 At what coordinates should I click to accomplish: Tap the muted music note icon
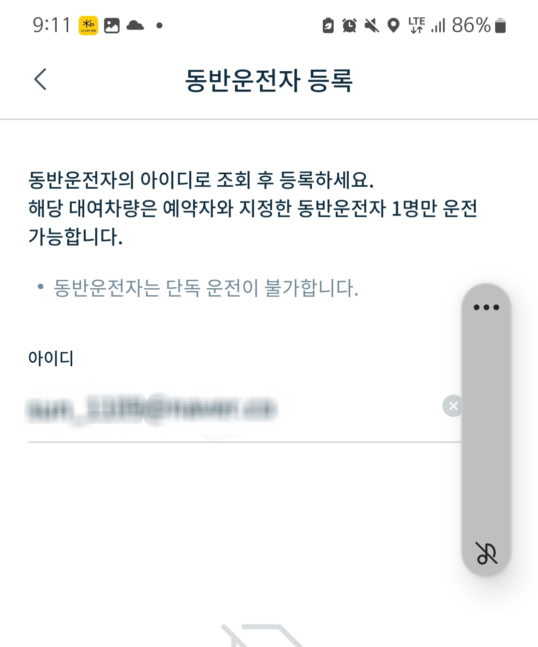[486, 553]
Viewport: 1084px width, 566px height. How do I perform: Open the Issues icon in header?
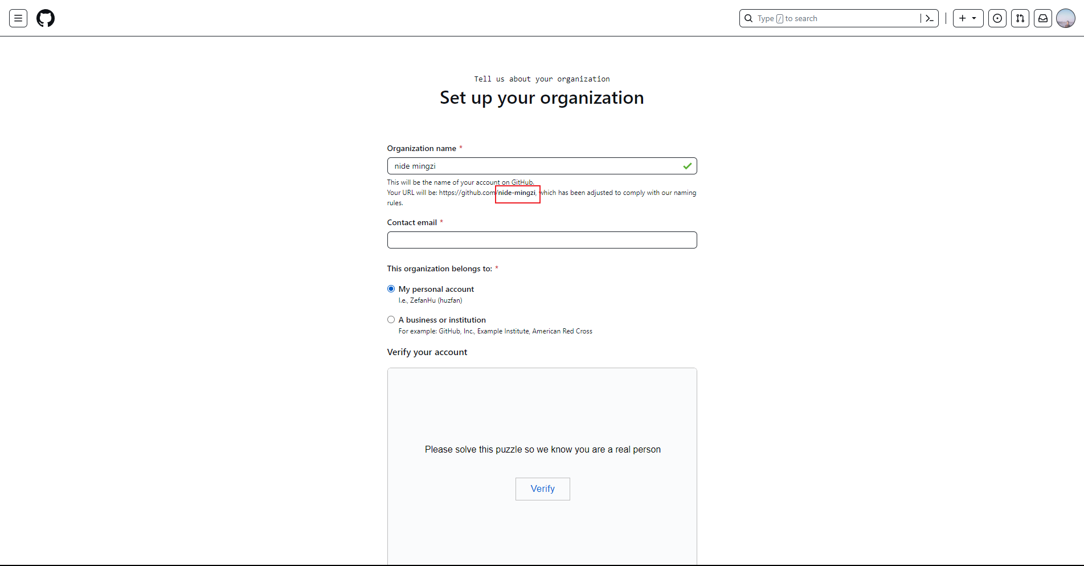pos(997,18)
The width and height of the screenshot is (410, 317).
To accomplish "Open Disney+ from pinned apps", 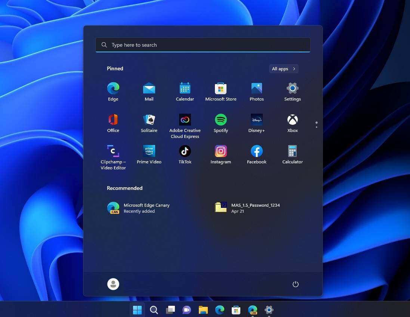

····················

- [TASK DESCRIPTION]
Reproduce all of the data above, requests included, adjusting every coordinate in the answers by adding -12 to it. Leave the pictures out.

- [EXERCISE SOLUTION]
 At what coordinates should I click to accomplish: Tap the muted music note icon
[474, 541]
Viewport: 1084px width, 566px height. How do I perform: Open the Issues icon in header?
pos(985,6)
The width and height of the screenshot is (410, 317).
To accomplish "Open Disney+ from pinned apps", 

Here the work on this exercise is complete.